=== Begin Enclosure ===

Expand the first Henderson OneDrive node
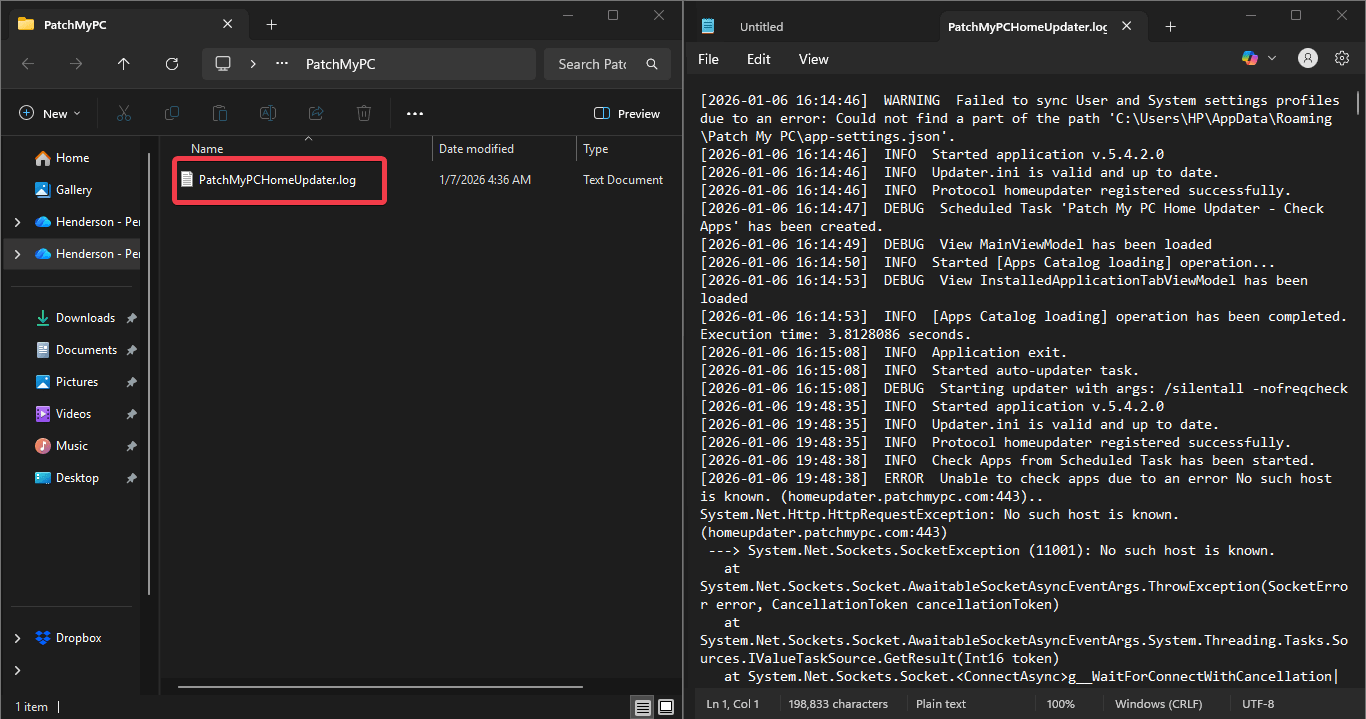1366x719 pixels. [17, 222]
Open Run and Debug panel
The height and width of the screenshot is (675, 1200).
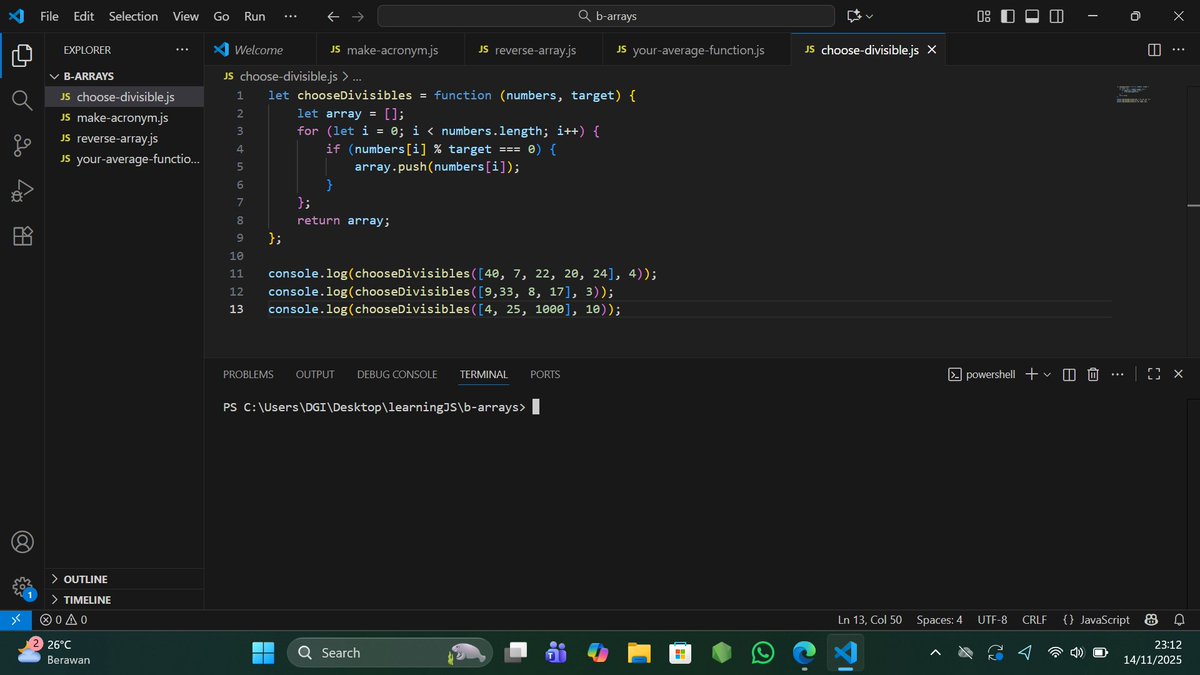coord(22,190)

=== End Enclosure ===
=== Begin Enclosure ===

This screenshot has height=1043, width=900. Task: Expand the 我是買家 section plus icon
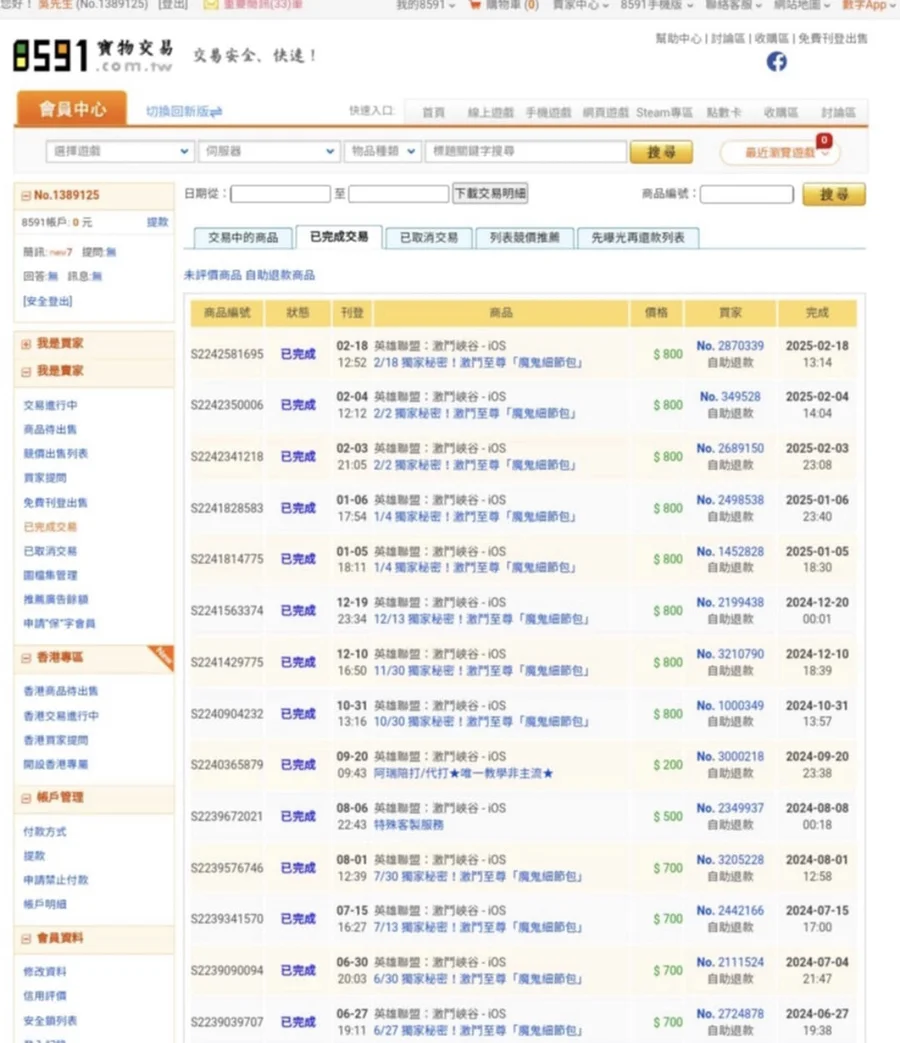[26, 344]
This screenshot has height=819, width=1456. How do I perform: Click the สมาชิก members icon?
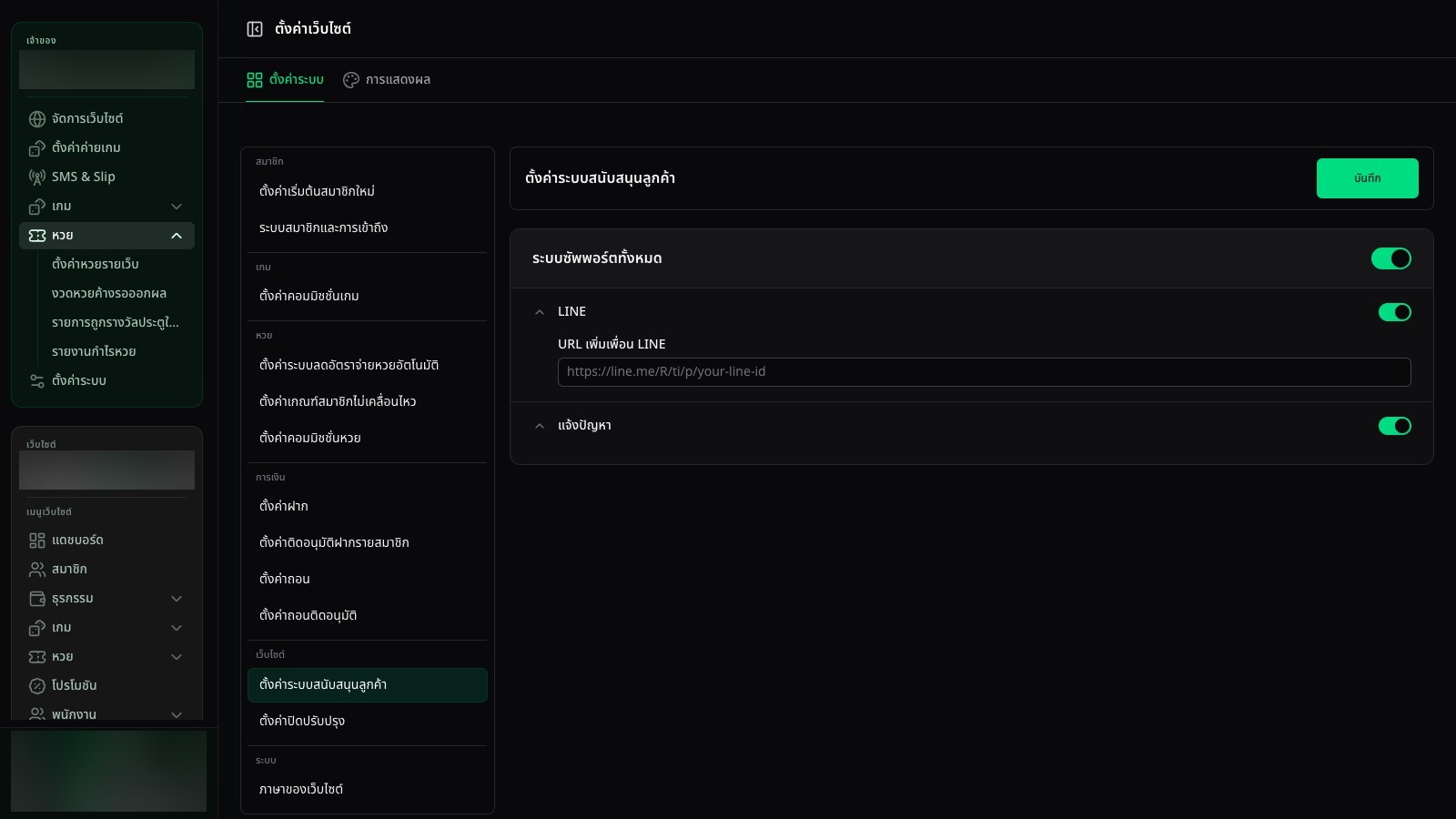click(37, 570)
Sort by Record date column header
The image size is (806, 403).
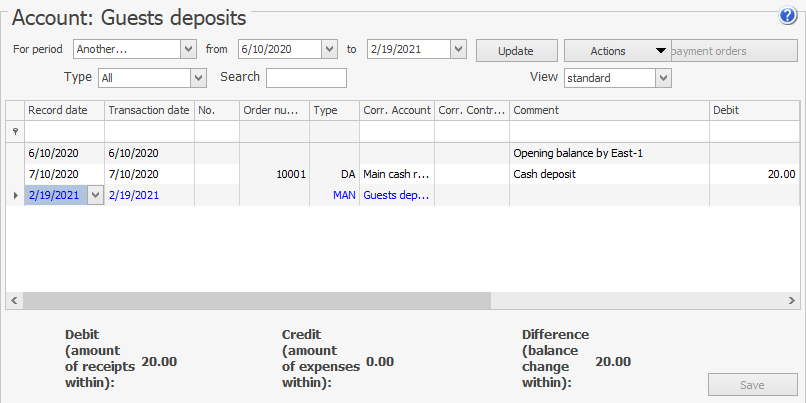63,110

=== End Enclosure ===
=== Begin Enclosure ===

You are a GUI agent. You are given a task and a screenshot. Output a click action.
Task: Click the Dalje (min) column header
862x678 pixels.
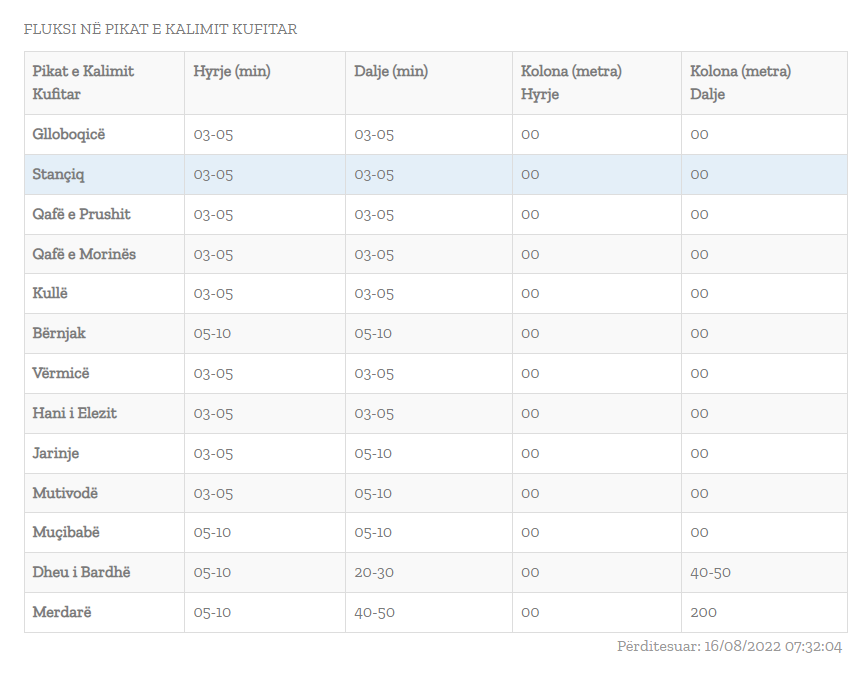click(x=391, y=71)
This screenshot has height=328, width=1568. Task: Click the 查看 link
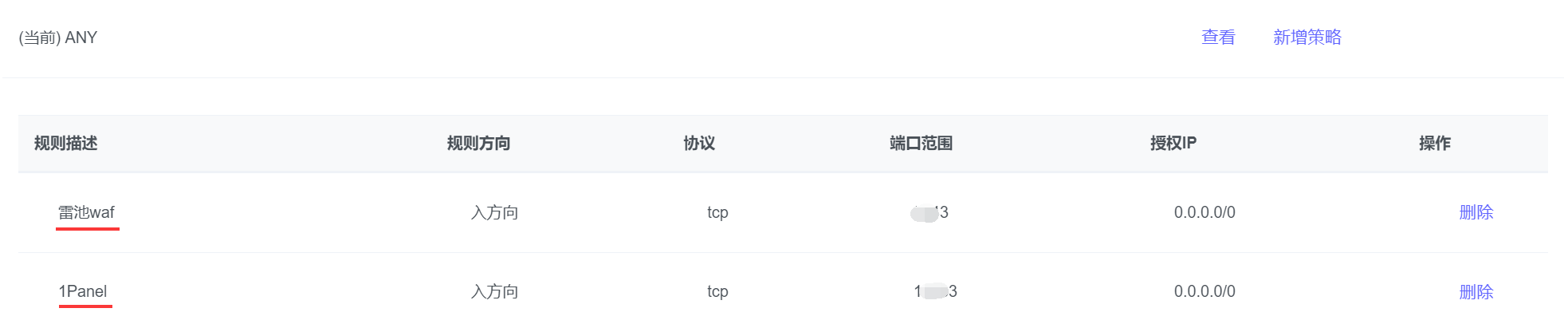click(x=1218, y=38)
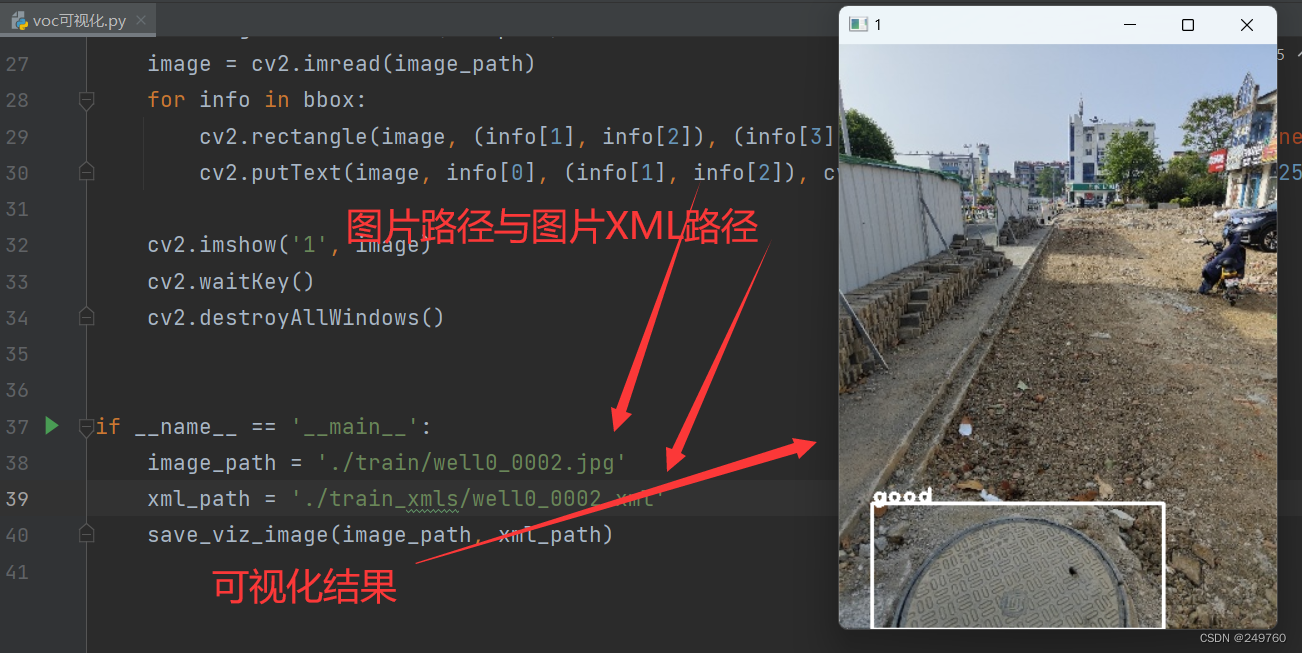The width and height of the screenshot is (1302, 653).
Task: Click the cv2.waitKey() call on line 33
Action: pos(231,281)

=== End Enclosure ===

What you need to do: In the material above, find each line containing the word "column" and copy it.

Exercise response:
Sort by Record date column header
Task: Click the Dalje (min) column header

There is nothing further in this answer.